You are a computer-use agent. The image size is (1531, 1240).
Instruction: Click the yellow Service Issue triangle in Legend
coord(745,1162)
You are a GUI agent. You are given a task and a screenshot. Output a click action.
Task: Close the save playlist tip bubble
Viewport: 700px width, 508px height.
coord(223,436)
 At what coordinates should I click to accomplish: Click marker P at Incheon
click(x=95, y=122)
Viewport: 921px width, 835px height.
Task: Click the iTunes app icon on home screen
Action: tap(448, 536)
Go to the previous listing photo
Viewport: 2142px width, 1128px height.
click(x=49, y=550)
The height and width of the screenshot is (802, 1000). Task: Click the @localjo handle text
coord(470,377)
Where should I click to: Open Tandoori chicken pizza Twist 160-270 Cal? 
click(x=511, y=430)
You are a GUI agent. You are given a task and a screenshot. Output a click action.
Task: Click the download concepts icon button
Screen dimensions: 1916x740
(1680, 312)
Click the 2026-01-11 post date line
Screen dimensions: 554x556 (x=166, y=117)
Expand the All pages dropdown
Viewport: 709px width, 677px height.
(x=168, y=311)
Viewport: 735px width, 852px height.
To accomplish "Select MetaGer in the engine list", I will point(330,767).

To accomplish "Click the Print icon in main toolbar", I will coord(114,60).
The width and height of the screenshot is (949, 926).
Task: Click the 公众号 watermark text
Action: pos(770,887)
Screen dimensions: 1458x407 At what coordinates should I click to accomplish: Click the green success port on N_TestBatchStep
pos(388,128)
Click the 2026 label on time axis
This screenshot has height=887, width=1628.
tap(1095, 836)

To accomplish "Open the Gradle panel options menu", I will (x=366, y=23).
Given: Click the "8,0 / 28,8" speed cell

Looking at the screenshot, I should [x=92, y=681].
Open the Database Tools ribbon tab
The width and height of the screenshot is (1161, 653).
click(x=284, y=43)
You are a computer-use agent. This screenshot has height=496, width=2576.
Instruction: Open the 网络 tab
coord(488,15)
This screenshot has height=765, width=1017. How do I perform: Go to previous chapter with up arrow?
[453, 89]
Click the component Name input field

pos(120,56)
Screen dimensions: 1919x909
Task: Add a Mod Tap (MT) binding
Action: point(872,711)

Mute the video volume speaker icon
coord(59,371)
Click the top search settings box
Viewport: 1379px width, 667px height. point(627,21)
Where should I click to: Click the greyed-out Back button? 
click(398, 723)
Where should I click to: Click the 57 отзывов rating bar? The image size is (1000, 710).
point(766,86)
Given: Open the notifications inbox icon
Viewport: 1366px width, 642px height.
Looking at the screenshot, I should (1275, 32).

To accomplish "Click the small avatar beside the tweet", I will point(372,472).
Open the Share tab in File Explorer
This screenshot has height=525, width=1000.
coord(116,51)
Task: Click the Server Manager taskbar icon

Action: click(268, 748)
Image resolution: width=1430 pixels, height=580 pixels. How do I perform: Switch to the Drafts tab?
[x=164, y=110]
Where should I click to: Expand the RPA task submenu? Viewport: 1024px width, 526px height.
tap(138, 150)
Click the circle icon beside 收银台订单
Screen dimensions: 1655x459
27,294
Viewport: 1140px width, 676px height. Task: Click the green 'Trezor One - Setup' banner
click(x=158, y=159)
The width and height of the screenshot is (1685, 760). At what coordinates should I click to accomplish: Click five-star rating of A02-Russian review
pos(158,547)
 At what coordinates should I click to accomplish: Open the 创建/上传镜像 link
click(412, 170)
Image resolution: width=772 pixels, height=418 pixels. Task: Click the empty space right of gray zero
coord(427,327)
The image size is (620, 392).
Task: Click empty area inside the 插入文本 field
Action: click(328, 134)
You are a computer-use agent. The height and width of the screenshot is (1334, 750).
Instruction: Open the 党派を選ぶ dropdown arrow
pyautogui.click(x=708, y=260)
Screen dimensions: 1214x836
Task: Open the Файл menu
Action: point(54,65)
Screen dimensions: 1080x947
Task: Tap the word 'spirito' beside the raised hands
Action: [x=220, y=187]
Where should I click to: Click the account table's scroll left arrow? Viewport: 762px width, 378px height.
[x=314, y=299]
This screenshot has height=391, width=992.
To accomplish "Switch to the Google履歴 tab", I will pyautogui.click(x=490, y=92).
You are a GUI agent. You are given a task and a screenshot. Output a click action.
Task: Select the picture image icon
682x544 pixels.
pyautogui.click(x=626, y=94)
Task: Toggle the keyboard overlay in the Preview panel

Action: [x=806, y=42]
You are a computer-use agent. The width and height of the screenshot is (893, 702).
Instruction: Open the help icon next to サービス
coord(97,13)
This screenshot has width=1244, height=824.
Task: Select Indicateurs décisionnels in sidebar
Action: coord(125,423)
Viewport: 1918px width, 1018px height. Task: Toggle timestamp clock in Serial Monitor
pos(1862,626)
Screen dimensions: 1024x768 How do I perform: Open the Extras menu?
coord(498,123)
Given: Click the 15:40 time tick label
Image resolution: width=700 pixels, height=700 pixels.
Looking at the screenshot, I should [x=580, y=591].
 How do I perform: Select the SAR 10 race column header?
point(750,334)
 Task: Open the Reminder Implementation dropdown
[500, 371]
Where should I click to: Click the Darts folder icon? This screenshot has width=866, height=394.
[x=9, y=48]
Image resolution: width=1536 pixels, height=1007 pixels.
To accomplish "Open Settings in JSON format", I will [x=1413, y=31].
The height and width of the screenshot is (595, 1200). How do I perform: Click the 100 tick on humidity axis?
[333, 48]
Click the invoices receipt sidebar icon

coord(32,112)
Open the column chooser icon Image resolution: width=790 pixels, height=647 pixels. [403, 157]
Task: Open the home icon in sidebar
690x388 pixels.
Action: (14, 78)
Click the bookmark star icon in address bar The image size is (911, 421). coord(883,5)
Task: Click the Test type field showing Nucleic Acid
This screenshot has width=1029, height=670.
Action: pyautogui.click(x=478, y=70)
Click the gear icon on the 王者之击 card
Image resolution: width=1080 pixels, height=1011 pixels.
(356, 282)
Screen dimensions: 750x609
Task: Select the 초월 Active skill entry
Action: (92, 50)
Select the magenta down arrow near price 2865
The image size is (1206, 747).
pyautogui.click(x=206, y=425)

» **WORK TO BE COMPLETED**
All of the records above are to be printed again exactly as they appear.

» **RESULT FOR THIS TASK**
You are a computer-use agent. The image size is (1531, 1240).
Instruction: Click the yellow Service Issue triangle in Legend
coord(745,1162)
You are a GUI agent. You are given a task and a screenshot. Output a click action.
Task: Close the save playlist tip bubble
Viewport: 700px width, 508px height.
coord(223,436)
 At what coordinates should I click to accomplish: Click marker P at Incheon
click(x=95, y=122)
Viewport: 921px width, 835px height.
Task: Click the iTunes app icon on home screen
Action: tap(448, 536)
Go to the previous listing photo
Viewport: 2142px width, 1128px height.
click(x=49, y=550)
The height and width of the screenshot is (802, 1000). Task: Click the @localjo handle text
coord(470,377)
Where should I click to: Open Tandoori chicken pizza Twist 160-270 Cal? 
click(x=511, y=430)
You are a GUI agent. You are given a task and a screenshot. Output a click action.
Task: Click the download concepts icon button
Screen dimensions: 1916x740
(1680, 312)
Click the 2026-01-11 post date line
Screen dimensions: 554x556 (x=166, y=117)
Expand the All pages dropdown
Viewport: 709px width, 677px height.
(x=168, y=311)
Viewport: 735px width, 852px height.
To accomplish "Select MetaGer in the engine list", I will point(330,767).

To accomplish "Click the Print icon in main toolbar", I will coord(114,60).
The width and height of the screenshot is (949, 926).
Task: Click the 公众号 watermark text
Action: pos(770,887)
Screen dimensions: 1458x407 At what coordinates should I click to accomplish: Click the green success port on N_TestBatchStep
pos(388,128)
Click the 2026 label on time axis
This screenshot has height=887, width=1628.
tap(1095, 836)

To accomplish "Open the Gradle panel options menu", I will (x=366, y=23).
Given: Click the "8,0 / 28,8" speed cell

Looking at the screenshot, I should [x=92, y=681].
Open the Database Tools ribbon tab
The width and height of the screenshot is (1161, 653).
click(x=284, y=43)
You are a computer-use agent. This screenshot has height=496, width=2576.
Instruction: Open the 网络 tab
coord(488,15)
This screenshot has height=765, width=1017. How do I perform: Go to previous chapter with up arrow?
[453, 89]
Click the component Name input field

pos(120,56)
Screen dimensions: 1919x909
Task: Add a Mod Tap (MT) binding
Action: point(872,711)

Mute the video volume speaker icon
coord(59,371)
Click the top search settings box
Viewport: 1379px width, 667px height. point(627,21)
Where should I click to: Click the greyed-out Back button? 
click(398, 723)
Where should I click to: Click the 57 отзывов rating bar? The image size is (1000, 710).
point(766,86)
Given: Open the notifications inbox icon
Viewport: 1366px width, 642px height.
Looking at the screenshot, I should (1275, 32).

To accomplish "Click the small avatar beside the tweet", I will point(372,472).
Open the Share tab in File Explorer
This screenshot has height=525, width=1000.
coord(116,51)
Task: Click the Server Manager taskbar icon

Action: click(268, 748)
Image resolution: width=1430 pixels, height=580 pixels. How do I perform: Switch to the Drafts tab?
[x=164, y=110]
Where should I click to: Expand the RPA task submenu? Viewport: 1024px width, 526px height.
tap(138, 150)
Click the circle icon beside 收银台订单
Screen dimensions: 1655x459
27,294
Viewport: 1140px width, 676px height. Task: Click the green 'Trezor One - Setup' banner
click(x=158, y=159)
The width and height of the screenshot is (1685, 760). At what coordinates should I click to accomplish: Click five-star rating of A02-Russian review
pos(158,547)
 At what coordinates should I click to accomplish: Open the 创建/上传镜像 link
click(412, 170)
Image resolution: width=772 pixels, height=418 pixels. Task: Click the empty space right of gray zero
coord(427,327)
The image size is (620, 392).
Task: Click empty area inside the 插入文本 field
Action: click(328, 134)
You are a computer-use agent. The height and width of the screenshot is (1334, 750).
Instruction: Open the 党派を選ぶ dropdown arrow
pyautogui.click(x=708, y=260)
Screen dimensions: 1214x836
Task: Open the Файл menu
Action: point(54,65)
Screen dimensions: 1080x947
Task: Tap the word 'spirito' beside the raised hands
Action: [x=220, y=187]
Where should I click to: Click the account table's scroll left arrow? Viewport: 762px width, 378px height.
[x=314, y=299]
This screenshot has height=391, width=992.
To accomplish "Switch to the Google履歴 tab", I will pyautogui.click(x=490, y=92).
You are a GUI agent. You are given a task and a screenshot. Output a click action.
Task: Select the picture image icon
682x544 pixels.
pyautogui.click(x=626, y=94)
Task: Toggle the keyboard overlay in the Preview panel

Action: [x=806, y=42]
You are a computer-use agent. The width and height of the screenshot is (893, 702).
Instruction: Open the help icon next to サービス
coord(97,13)
This screenshot has width=1244, height=824.
Task: Select Indicateurs décisionnels in sidebar
Action: coord(125,423)
Viewport: 1918px width, 1018px height. Task: Toggle timestamp clock in Serial Monitor
pos(1862,626)
Screen dimensions: 1024x768 How do I perform: Open the Extras menu?
coord(498,123)
Given: Click the 15:40 time tick label
Image resolution: width=700 pixels, height=700 pixels.
Looking at the screenshot, I should [x=580, y=591].
 How do I perform: Select the SAR 10 race column header?
point(750,334)
 Task: Open the Reminder Implementation dropdown
[500, 371]
Where should I click to: Click the Darts folder icon? This screenshot has width=866, height=394.
[x=9, y=48]
Image resolution: width=1536 pixels, height=1007 pixels.
To accomplish "Open Settings in JSON format", I will [x=1413, y=31].
The height and width of the screenshot is (595, 1200). How do I perform: Click the 100 tick on humidity axis?
[333, 48]
Click the invoices receipt sidebar icon

coord(32,112)
Open the column chooser icon Image resolution: width=790 pixels, height=647 pixels. [403, 157]
Task: Open the home icon in sidebar
690x388 pixels.
Action: (14, 78)
Click the bookmark star icon in address bar The image size is (911, 421). coord(883,5)
Task: Click the Test type field showing Nucleic Acid
This screenshot has width=1029, height=670.
Action: pyautogui.click(x=478, y=70)
Click the gear icon on the 王者之击 card
Image resolution: width=1080 pixels, height=1011 pixels.
(356, 282)
Screen dimensions: 750x609
Task: Select the 초월 Active skill entry
Action: (92, 50)
Select the magenta down arrow near price 2865
The image size is (1206, 747).
pyautogui.click(x=206, y=425)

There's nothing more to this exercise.